Task brief -
Lines below that hold the word "each" must be copied in full.

Data for this exercise -
----------------------------------------

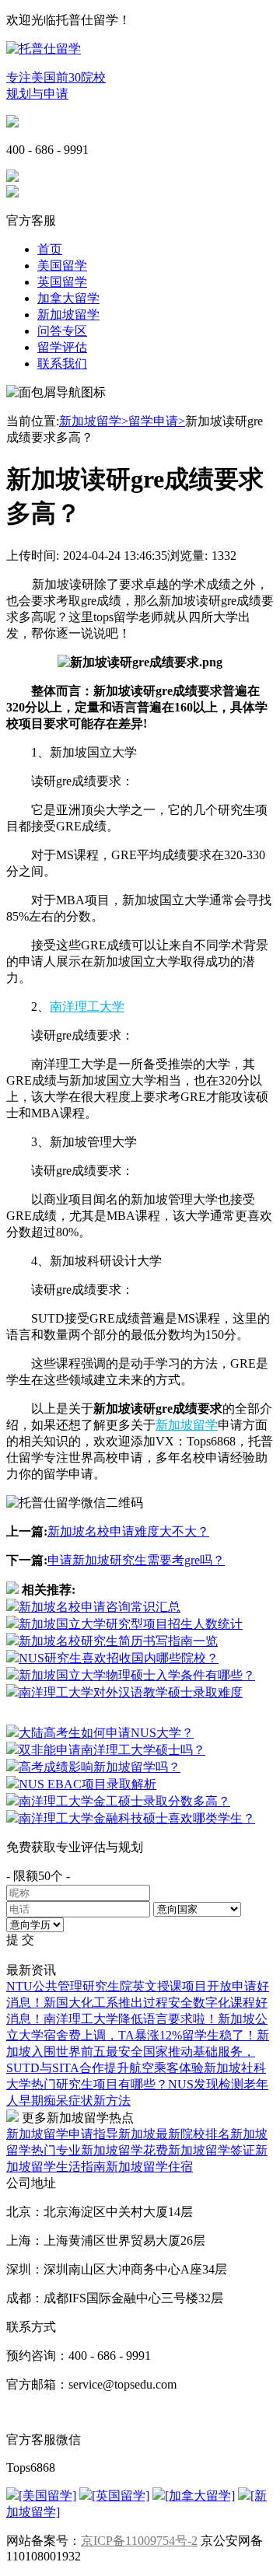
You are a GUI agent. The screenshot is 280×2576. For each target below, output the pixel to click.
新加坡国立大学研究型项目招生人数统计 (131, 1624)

----------------------------------------

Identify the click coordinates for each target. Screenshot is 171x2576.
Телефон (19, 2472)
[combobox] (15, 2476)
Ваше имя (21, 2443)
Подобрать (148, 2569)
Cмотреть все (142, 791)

----------------------------------------

Response -
You are a GUI agent. The screenshot is 280×2576. For each target below, output the pixel to click.
Identify the click coordinates for each target. Screenshot is 171x2576.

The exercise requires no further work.